**TASK GOAL:** Transcribe exactly the portion of the listing below that runs from the line containing "Click the blue arrows" through its last line.

DATA RECORDS START

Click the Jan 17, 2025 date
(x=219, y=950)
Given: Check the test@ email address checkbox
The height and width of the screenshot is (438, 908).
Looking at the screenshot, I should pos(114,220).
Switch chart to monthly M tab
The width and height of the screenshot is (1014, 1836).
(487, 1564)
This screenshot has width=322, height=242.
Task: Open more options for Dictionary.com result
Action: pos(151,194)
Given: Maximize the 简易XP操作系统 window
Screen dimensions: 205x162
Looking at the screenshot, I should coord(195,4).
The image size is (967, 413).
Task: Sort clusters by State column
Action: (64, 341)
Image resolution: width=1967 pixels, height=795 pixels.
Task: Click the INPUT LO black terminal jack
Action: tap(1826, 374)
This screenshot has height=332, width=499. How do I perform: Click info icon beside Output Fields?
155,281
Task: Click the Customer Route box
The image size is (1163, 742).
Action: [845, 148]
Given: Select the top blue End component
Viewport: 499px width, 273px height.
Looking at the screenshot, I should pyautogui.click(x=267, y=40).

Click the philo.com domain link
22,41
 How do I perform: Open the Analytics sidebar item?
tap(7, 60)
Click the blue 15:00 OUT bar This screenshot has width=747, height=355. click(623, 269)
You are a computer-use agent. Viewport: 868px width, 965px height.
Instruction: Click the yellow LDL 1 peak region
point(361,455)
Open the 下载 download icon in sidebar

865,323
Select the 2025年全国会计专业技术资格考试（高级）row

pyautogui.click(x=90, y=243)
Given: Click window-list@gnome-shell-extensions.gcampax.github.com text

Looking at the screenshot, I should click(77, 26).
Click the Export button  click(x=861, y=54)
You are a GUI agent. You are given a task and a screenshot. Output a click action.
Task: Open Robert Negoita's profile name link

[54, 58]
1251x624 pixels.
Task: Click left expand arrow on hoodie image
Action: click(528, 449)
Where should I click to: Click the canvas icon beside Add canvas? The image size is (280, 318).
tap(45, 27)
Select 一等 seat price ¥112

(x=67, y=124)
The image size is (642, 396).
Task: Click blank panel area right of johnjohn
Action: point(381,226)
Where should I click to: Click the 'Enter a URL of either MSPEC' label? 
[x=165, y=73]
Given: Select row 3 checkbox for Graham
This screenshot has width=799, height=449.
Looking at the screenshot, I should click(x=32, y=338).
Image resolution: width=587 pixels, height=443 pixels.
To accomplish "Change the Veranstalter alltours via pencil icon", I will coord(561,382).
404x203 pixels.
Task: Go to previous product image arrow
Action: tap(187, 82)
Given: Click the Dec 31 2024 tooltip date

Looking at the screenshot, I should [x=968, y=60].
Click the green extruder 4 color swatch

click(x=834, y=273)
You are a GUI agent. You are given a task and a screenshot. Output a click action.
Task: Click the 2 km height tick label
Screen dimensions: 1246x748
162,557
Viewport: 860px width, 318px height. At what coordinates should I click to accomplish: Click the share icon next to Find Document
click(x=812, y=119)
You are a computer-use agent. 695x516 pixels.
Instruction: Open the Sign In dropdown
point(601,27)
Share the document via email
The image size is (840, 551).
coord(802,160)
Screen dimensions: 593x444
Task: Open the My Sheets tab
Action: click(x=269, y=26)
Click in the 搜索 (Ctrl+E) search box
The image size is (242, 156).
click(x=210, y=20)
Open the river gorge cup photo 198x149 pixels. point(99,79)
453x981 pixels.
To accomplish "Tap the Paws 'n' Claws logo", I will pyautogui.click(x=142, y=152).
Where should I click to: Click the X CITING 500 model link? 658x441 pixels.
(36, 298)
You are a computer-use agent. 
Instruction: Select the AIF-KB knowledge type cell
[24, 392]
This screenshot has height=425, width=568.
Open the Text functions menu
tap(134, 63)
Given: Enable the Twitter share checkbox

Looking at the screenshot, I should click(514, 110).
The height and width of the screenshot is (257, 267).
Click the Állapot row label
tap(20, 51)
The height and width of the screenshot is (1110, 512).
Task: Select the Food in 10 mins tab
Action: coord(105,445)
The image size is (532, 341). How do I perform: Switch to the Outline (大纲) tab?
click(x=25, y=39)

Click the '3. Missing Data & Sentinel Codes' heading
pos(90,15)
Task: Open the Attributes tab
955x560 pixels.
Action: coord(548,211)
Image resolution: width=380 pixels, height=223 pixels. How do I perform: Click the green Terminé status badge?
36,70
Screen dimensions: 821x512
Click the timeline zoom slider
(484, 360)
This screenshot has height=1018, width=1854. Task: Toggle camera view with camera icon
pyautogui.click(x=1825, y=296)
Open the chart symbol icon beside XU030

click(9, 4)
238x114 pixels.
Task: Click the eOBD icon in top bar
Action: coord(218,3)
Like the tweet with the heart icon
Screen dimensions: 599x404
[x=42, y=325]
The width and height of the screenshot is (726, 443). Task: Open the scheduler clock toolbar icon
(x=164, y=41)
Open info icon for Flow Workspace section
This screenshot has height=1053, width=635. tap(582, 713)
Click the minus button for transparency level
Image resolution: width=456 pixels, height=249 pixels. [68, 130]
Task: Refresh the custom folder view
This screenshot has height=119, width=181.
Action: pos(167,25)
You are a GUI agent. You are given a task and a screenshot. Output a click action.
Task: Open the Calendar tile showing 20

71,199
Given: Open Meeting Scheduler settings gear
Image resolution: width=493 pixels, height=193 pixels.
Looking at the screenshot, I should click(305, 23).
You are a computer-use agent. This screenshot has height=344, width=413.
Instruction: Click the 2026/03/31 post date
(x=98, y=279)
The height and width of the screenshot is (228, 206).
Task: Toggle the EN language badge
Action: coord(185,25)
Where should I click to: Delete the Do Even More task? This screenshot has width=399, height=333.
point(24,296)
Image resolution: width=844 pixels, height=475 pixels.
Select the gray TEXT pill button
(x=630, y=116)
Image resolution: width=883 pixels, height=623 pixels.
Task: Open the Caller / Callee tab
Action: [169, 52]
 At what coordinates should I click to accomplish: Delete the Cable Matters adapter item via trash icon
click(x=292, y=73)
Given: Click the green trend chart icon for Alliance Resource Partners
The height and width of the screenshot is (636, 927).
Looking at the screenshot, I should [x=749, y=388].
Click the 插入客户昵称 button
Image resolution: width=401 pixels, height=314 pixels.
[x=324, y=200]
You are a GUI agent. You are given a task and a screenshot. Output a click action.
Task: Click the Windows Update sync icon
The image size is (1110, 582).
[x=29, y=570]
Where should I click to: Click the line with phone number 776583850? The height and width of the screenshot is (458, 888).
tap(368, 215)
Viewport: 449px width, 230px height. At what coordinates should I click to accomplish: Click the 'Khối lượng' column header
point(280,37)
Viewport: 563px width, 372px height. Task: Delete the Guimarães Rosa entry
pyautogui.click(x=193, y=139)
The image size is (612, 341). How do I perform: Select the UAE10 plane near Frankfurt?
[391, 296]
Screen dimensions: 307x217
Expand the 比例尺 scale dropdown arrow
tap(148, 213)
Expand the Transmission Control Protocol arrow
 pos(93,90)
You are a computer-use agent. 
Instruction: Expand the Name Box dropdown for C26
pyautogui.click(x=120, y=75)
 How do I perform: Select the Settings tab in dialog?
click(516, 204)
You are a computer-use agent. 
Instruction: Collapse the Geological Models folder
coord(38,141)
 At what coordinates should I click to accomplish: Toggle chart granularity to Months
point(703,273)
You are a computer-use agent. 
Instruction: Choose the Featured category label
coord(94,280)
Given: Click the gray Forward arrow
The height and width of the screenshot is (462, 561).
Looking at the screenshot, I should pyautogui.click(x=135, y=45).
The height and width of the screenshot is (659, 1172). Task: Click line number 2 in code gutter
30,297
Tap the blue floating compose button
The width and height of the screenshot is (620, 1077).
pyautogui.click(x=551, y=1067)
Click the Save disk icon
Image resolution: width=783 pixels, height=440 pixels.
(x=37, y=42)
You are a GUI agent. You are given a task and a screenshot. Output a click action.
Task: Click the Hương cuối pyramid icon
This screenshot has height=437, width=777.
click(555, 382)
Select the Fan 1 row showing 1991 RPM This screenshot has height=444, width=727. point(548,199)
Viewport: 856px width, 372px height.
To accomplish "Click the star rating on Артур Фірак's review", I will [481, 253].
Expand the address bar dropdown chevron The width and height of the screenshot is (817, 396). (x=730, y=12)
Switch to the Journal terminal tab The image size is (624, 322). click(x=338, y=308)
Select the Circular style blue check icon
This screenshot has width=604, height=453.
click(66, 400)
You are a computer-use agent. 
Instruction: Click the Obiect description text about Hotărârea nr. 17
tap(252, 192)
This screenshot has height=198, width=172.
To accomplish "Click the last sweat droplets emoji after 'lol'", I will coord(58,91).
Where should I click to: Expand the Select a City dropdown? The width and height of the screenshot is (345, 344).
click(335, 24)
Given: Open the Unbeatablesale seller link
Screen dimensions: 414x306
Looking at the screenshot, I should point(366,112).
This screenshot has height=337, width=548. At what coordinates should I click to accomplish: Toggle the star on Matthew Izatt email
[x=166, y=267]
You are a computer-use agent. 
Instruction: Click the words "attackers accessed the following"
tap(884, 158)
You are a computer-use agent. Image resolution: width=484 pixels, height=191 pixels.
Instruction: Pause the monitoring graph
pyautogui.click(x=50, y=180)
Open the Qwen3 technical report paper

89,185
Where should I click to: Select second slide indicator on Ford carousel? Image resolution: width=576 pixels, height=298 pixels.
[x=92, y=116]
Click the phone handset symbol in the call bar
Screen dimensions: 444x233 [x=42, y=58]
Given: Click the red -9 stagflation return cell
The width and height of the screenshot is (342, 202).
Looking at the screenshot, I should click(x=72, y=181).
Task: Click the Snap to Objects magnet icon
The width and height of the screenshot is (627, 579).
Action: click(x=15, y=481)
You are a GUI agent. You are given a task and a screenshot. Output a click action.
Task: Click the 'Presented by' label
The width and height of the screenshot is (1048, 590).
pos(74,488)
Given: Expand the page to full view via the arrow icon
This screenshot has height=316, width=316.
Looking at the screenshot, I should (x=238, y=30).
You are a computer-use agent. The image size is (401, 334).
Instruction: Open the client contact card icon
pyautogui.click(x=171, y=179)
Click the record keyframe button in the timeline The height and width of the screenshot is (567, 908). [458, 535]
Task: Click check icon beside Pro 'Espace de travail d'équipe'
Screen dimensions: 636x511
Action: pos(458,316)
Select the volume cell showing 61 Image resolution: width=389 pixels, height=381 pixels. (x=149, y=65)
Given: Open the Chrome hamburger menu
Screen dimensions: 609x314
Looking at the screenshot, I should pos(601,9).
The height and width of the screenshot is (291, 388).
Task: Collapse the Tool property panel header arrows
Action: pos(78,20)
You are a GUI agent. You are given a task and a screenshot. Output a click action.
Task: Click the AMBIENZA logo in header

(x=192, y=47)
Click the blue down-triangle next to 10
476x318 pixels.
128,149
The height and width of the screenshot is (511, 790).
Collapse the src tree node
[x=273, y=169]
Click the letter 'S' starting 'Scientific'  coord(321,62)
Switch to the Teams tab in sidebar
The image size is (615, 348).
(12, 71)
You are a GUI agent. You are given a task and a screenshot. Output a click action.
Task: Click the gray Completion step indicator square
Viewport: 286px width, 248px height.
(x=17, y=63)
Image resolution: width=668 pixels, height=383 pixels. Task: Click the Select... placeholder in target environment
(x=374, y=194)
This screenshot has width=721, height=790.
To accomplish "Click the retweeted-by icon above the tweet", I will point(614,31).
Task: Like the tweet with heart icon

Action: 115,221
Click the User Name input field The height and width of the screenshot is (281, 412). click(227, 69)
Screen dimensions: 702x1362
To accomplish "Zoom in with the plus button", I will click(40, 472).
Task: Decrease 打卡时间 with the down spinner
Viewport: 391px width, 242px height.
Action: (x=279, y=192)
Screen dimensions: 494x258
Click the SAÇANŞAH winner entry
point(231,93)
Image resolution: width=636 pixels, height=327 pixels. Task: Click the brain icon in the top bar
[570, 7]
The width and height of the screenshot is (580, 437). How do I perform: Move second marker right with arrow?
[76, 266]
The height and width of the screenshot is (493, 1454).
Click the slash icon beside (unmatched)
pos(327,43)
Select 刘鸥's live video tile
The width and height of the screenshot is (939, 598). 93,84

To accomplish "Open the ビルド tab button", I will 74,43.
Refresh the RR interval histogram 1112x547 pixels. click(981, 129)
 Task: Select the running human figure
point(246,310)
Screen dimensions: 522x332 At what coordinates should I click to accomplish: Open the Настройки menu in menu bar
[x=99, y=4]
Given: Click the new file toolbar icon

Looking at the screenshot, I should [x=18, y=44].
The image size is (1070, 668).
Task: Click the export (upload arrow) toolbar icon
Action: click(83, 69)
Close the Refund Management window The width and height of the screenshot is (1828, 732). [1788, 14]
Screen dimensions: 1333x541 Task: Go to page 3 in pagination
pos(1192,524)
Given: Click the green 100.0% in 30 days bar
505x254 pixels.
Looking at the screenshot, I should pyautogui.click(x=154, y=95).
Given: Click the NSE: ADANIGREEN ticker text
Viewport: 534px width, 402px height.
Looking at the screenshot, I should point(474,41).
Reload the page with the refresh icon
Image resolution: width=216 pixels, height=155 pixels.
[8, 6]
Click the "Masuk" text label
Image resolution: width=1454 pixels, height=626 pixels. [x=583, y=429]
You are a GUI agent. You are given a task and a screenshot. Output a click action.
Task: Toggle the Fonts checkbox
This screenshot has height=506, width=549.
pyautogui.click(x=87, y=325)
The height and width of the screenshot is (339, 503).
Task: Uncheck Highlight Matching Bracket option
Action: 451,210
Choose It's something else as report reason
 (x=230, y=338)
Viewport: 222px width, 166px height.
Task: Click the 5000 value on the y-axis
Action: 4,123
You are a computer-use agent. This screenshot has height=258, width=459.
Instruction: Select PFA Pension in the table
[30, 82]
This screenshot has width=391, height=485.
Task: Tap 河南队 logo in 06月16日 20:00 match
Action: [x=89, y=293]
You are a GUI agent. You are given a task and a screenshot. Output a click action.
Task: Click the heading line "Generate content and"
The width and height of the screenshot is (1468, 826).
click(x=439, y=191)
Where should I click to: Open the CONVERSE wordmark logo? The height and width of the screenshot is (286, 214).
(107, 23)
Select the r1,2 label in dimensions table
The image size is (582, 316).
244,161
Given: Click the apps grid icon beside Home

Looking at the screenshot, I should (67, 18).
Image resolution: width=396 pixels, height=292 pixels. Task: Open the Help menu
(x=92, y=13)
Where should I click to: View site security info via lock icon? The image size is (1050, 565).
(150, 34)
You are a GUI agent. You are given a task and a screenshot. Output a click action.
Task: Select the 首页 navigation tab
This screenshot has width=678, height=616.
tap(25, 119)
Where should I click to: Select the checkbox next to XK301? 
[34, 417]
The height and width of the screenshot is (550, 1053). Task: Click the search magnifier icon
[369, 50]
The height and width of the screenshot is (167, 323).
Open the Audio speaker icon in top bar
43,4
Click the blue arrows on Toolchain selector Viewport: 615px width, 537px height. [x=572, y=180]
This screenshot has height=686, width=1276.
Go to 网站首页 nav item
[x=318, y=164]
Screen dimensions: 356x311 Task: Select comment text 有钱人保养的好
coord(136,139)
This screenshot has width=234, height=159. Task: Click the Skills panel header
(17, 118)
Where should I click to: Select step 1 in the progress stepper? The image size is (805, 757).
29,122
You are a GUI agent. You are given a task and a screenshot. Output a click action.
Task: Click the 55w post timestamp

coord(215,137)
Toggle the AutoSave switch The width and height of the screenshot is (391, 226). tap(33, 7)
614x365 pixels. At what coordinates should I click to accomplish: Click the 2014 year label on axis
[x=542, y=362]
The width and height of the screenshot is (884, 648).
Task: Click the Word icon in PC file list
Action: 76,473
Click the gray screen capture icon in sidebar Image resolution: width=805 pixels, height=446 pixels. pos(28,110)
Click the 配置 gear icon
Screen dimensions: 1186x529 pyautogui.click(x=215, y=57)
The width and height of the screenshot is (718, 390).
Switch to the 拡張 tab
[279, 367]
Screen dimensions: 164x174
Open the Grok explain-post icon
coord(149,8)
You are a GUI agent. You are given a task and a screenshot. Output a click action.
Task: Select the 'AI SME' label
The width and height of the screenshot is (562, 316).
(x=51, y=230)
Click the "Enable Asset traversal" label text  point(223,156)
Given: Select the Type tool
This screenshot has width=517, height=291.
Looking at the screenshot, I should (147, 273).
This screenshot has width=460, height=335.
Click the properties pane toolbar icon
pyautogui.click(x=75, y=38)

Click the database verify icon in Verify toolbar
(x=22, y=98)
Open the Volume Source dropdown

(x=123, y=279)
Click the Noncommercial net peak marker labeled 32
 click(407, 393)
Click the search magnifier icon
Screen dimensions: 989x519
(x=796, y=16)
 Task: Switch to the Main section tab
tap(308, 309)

DATA RECORDS END

**SOLUTION BELOW:**
Click the blue arrows on Toolchain selector Viewport: 615px width, 537px height. [x=572, y=180]
This screenshot has height=686, width=1276.
Go to 网站首页 nav item
[x=318, y=164]
Screen dimensions: 356x311 Task: Select comment text 有钱人保养的好
coord(136,139)
This screenshot has width=234, height=159. Task: Click the Skills panel header
(17, 118)
Where should I click to: Select step 1 in the progress stepper? The image size is (805, 757).
29,122
You are a GUI agent. You are given a task and a screenshot. Output a click action.
Task: Click the 55w post timestamp

coord(215,137)
Toggle the AutoSave switch The width and height of the screenshot is (391, 226). tap(33, 7)
614x365 pixels. At what coordinates should I click to accomplish: Click the 2014 year label on axis
[x=542, y=362]
The width and height of the screenshot is (884, 648).
Task: Click the Word icon in PC file list
Action: 76,473
Click the gray screen capture icon in sidebar Image resolution: width=805 pixels, height=446 pixels. pos(28,110)
Click the 配置 gear icon
Screen dimensions: 1186x529 pyautogui.click(x=215, y=57)
The width and height of the screenshot is (718, 390).
Switch to the 拡張 tab
[279, 367]
Screen dimensions: 164x174
Open the Grok explain-post icon
coord(149,8)
You are a GUI agent. You are given a task and a screenshot. Output a click action.
Task: Select the 'AI SME' label
The width and height of the screenshot is (562, 316).
(x=51, y=230)
Click the "Enable Asset traversal" label text  point(223,156)
Given: Select the Type tool
This screenshot has width=517, height=291.
Looking at the screenshot, I should (147, 273).
This screenshot has width=460, height=335.
Click the properties pane toolbar icon
pyautogui.click(x=75, y=38)

Click the database verify icon in Verify toolbar
(x=22, y=98)
Open the Volume Source dropdown

(x=123, y=279)
Click the Noncommercial net peak marker labeled 32
 click(407, 393)
Click the search magnifier icon
Screen dimensions: 989x519
(x=796, y=16)
 Task: Switch to the Main section tab
tap(308, 309)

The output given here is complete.